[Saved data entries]
+ + + +
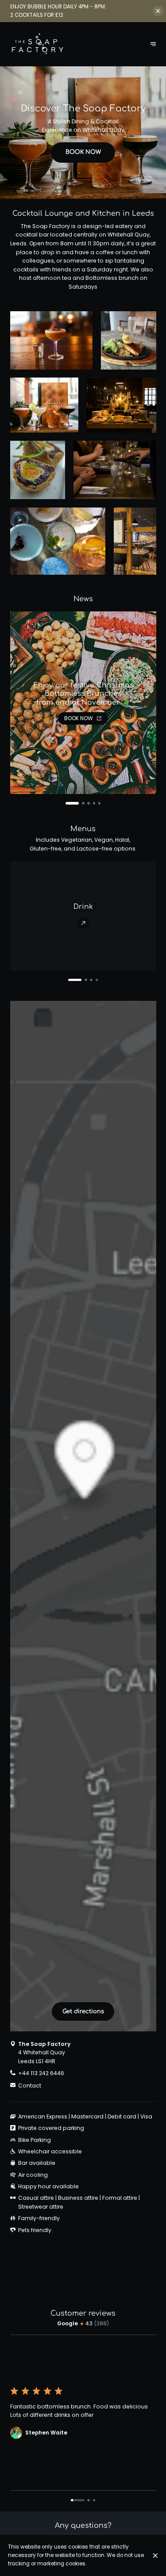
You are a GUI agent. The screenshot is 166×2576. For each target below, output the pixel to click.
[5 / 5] (99, 803)
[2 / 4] (80, 980)
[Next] (153, 44)
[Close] (155, 2555)
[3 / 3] (94, 2500)
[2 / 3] (88, 2500)
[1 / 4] (69, 980)
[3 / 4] (91, 980)
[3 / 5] (88, 803)
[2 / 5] (78, 803)
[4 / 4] (97, 980)
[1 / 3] (78, 2500)
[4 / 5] (94, 803)
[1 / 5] (67, 803)
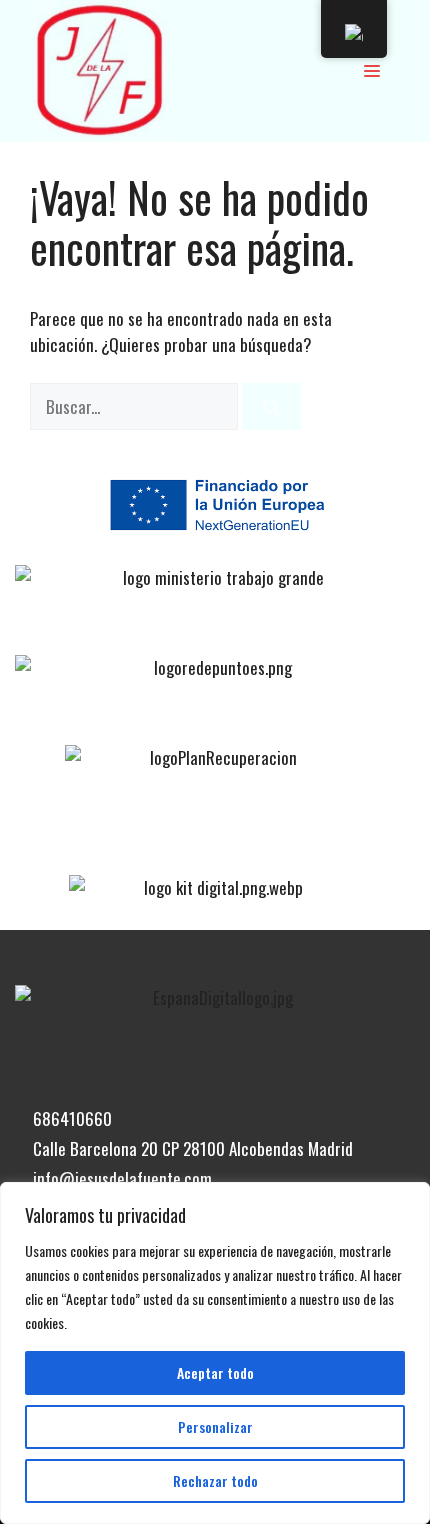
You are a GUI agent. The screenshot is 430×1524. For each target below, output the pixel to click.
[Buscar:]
+ + + +
■ To do:
All of the data is to be reproduced exactly, with the pictures left out.

■ Response area:
You are a GUI agent. The screenshot is 166×2576. For each target below, output the pixel to click.
[5 / 5] (99, 803)
[2 / 4] (80, 980)
[Next] (153, 44)
[Close] (155, 2555)
[3 / 3] (94, 2500)
[2 / 3] (88, 2500)
[1 / 4] (69, 980)
[3 / 4] (91, 980)
[3 / 5] (88, 803)
[2 / 5] (78, 803)
[4 / 4] (97, 980)
[1 / 3] (78, 2500)
[4 / 5] (94, 803)
[1 / 5] (67, 803)
You are a GUI agent. The screenshot is 430×1524. For each target below, output the pixel to click.
[Buscar:]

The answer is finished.